• **Short task**
Swap "bin" for "folder" in the lines between the one holding "Task: Expand the Color Media bin" and the one holding "Action: (x=24, y=523)", inclusive, and give those lines again with nothing else changed. Leave the pictures out of your answer.
======== Records for this task ========
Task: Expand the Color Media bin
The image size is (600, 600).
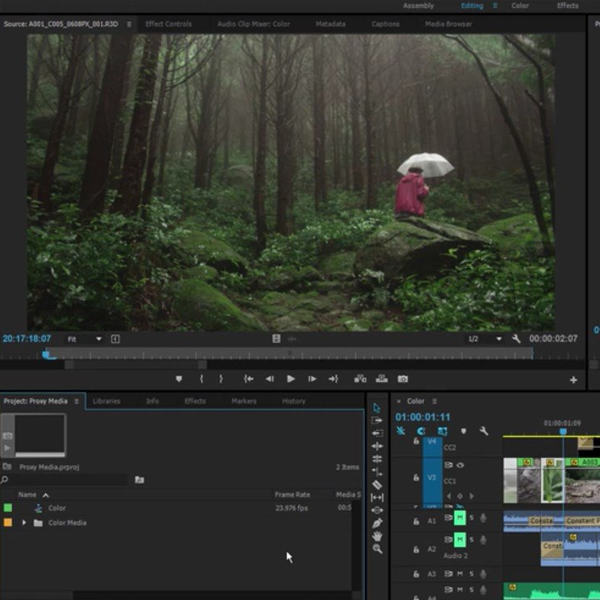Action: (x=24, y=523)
========
======== Records for this task ========
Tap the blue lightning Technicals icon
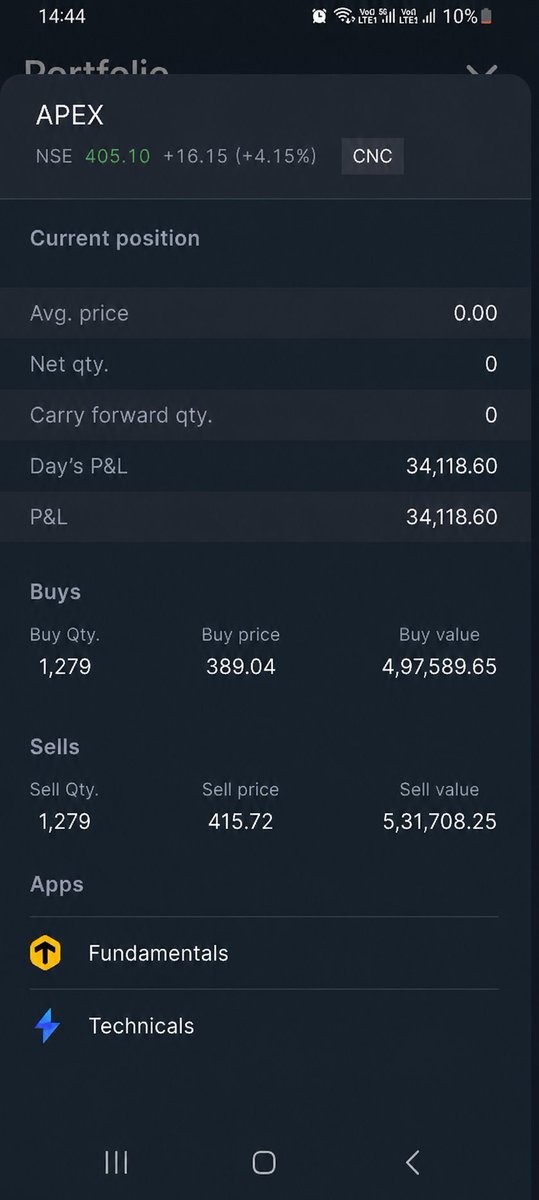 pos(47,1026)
========
• **Worked answer**
Task: Expand the Color Media folder
The image size is (600, 600).
Action: (x=24, y=523)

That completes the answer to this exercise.